All archaeologists know that material culture rarely accumulates in discrete horizontal laminations. An artifactual environment will always be a messy coincidence of features ancient and recent. This is made very clear in figure 7.144 of this volume, showing a grave made in the ruins of the basilica in the thirteenth century. The grave cuts a sixth-century mosaic floor to reveal the truncated foundations of a third-century wall; the skeleton is not oriented to the rising sun but is instead aligned to contours established over the landscape during centuriation carried out by the surveyors of the Augustan colony.

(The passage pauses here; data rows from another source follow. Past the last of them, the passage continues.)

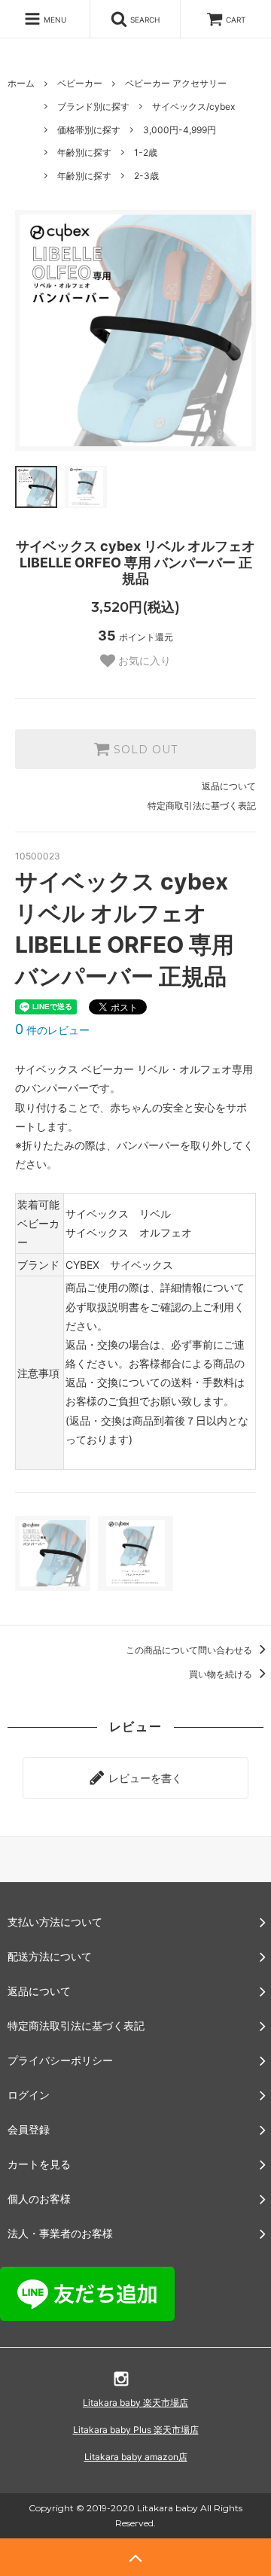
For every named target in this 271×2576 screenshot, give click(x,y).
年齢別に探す (84, 152)
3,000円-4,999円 (179, 129)
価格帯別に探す (88, 129)
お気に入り (143, 661)
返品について (229, 786)
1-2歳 (145, 152)
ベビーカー (79, 83)
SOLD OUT (144, 749)
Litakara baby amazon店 (135, 2456)
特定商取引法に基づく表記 (202, 805)
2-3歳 (146, 175)
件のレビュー (52, 1029)
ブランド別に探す (93, 106)
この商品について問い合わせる (190, 1650)
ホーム (21, 83)
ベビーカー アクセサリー (176, 83)
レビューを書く (143, 1778)
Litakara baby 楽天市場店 (135, 2402)
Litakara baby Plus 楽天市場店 (136, 2429)
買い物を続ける (221, 1674)
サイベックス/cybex (193, 106)
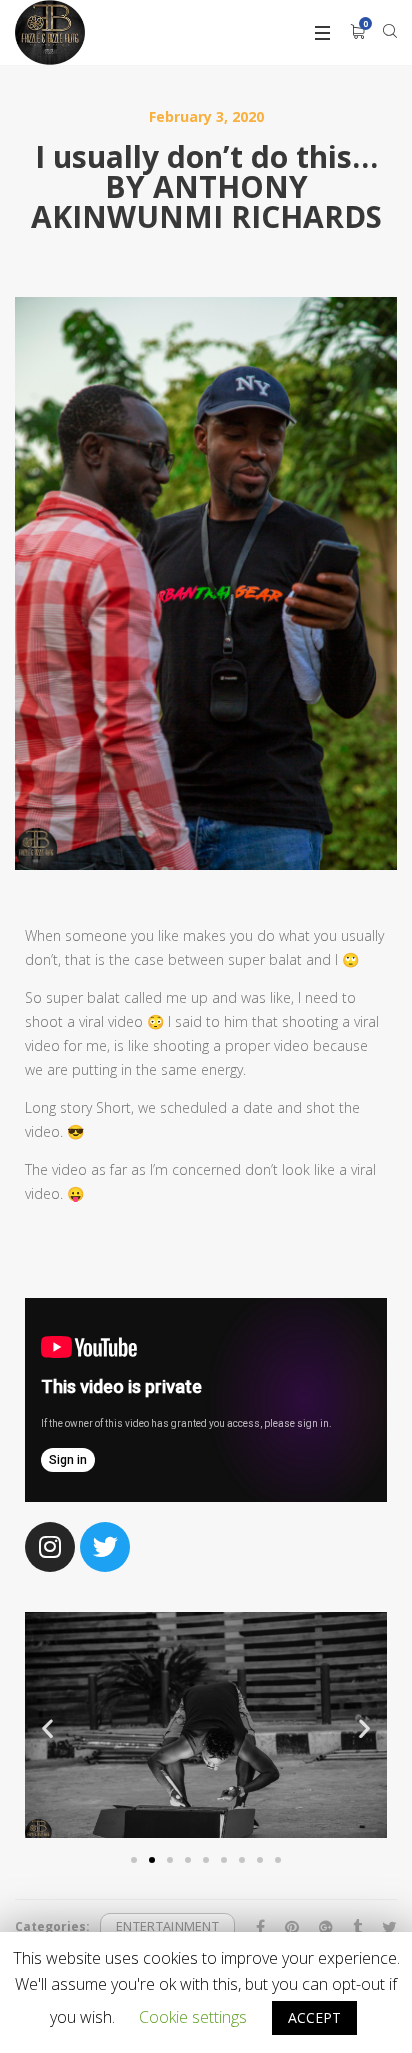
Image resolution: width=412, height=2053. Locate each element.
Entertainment (167, 1926)
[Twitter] (105, 1547)
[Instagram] (50, 1547)
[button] (134, 1860)
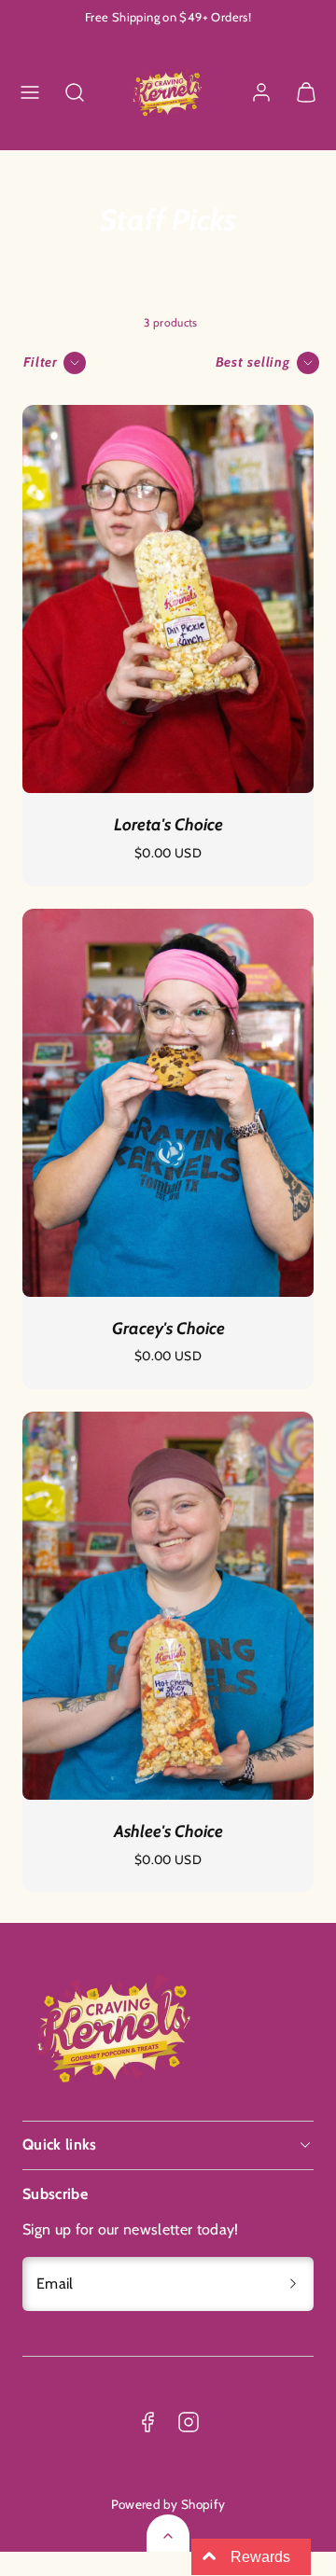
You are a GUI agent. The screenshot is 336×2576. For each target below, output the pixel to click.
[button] (29, 92)
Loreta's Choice (168, 825)
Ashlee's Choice (168, 1831)
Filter (40, 362)
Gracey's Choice (168, 1328)
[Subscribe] (293, 2284)
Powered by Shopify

The allotments of the centuriation were determined in relation to a road running the length of the Vrina Plain, which is likely prehistoric in origin. The material past always makes itself legible—unfinished and inviting intervention. How we chose to intervene is a political question for the present, whether we are medieval mourners or modern archaeologists.



Notes:


1.   Bowden, W. and Hodges, R. (eds.), Butrint 3: Excavations at the Triconch Palace (Oxford: Oxbow, 2011).
2.   Greenslade, S. (ed.), Butrint 6: Excavations on the Vrina Plain, Volume 2: The Finds (Oxford: Oxbow, 2019).
3.   Reynolds. P. Butrint 6: Excavations on the Vrina Plain, Volume 3: The Roman and Late Antique Pottery from the Vrina Plain Excavations (Oxford: Oxbow, 2019).
4.   Editions of these seals have been published by Pagona Papadopoulou: "Five Lead Seals from Byzantine Butrint (Albania)" Studies in Byzantine Sigillography 11 (2012), 125-134.
5.   Bescoby, D. J. "Detecting Roman land boundaries in aerial photographs using Radon transforms" Journal of Archaeological Science 33 (2007), 735-43.
6.   Greenslade, S. and Hodges, R., "The aristocratic oikos on the Vrina Plain, Butrint c. AD 830–1200" Byzantine and Modern Greek Studies 37 (2013), 1-19.